Source:
https://scmp.com/news/asia/article/1453503/recovery-flight-370-wreckage-indian-ocean-would-be-no-easy-job
Asia

Recovery of flight 370 wreckage in Indian Ocean would be 'no easy job'

Depth of Indian Ocean means any retrieval of wreckage would be 'very challenging'

Sturla Henriksen, director general of the Norwegian Shipowner's Association. The Norwegian ship "Hoeegh St Petersburg" reached the area of the Indian Ocean where possible debris of the missing Malaysia Airlines MH370 plane were spotted. Photo: AFP

Finding the main wreckage and black boxes of the missing Malaysia Airlines flight MH370 would require Herculean efforts, state-of-the-art technology and no small amount of luck.

Two large objects were spotted floating in a remote part of the Indian Ocean yesterday, raising hopes that the mystery of the missing Boeing 777 could finally be solved.

But experts quickly cautioned the public about expectations. Even if investigators confirmed that the two objects were from the missing jet, it would take a while to salvage the wreckage and the black boxes - or flight-data recorders - that would most likely have plunged to the ocean floor.

Hishammuddin Hussein, Malaysia's acting transport minister, acknowledged the size of the task at a press conference in Kuala Lumpur, comparing the search to the extended hunt for Air France flight 477 in 2009 that took nearly two years.

"The conditions in the Indian Ocean are very similar to that of the Atlantic Ocean. It will be very challenging," Hishammuddin said.

Chinese experts agreed with his assessment.

Professor Dong Chaoyang , an aeronautics scientist at the Beijing University of Aeronautics and Astronautics, compared the task ahead to the hunt for flight 477, the wreckage of which was found some 3,000 metres below the surface. Many of the bodies were never found.

"The depth of 3,000 metres is way beyond the reach of the bravest divers," he said.

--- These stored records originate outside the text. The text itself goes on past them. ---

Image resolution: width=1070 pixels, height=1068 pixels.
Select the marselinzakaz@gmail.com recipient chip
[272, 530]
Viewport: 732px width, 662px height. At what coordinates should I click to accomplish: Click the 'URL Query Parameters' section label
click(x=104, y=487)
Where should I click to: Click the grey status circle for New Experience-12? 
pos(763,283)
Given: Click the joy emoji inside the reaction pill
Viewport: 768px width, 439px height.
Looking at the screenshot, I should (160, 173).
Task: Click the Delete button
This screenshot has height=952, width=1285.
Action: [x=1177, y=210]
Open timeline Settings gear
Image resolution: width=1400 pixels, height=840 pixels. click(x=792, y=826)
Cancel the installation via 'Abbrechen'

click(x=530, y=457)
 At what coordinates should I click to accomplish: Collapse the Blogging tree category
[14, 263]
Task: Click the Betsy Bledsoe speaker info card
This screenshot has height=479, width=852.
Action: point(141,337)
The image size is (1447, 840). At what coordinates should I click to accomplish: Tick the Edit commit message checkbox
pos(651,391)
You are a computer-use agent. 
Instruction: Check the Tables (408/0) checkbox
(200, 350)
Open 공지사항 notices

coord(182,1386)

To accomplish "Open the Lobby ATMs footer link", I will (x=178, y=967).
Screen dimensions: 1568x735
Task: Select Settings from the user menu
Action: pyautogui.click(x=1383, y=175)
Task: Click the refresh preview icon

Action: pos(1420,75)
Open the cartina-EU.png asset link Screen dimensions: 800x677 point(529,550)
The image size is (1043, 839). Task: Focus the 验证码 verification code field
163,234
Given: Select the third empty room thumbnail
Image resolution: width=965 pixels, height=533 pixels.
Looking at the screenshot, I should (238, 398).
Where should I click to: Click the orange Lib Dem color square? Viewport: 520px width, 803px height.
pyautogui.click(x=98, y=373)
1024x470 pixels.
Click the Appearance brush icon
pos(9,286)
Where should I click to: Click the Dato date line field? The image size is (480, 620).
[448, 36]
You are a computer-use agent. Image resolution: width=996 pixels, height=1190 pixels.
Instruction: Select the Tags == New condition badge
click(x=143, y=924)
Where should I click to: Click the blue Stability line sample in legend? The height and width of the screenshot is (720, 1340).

"Such hazardous depths will considerably delay the solving of this mystery."

Even the most advanced US nuclear submarine would struggle to operate below 500 metres.

To conduct operations at such depths, the search teams would have to face steel-crushing water pressure, a complete absence of light and extremely low temperatures.

"Even if they found and confirmed the exact location of the wreckage, to reach the black box and bring it up would be a daunting task," Dong said.

"It took more than two years to retrieve the black box of the Air France plane. It could take longer this time."

Once a search area was confirmed, the salvage teams would have to send submarines equipped with advanced sonar systems to pinpoint the precise location of the main area of wreckage.

In the Air France case, France dispatched its nuclear submarine and two ships equipped with towed sonar sensors to search the area once the crash site was found.

It still took the French months to pinpoint the location.

After that, submersible robots salvaged the wreckage. Only a few nations can build and operate such machines.

An oceanographer with the Ocean University of China in Qingdao, who asked not to be identified, said Chinese ships had high-resolution sonar equipment that could penetrate thousands of metres under the water.

"The black boxes are very important to China, we will be forever left in the dark on some serious questions if they are lost, or found by other countries [who may not want to share the data]," he said.

He said China's deep-sea research submersible, the Jiaolong, could reach beyond 7,000 meters with a three-person crew.

But he added that the craft would need to undergo significant modifications for a retrieval mission.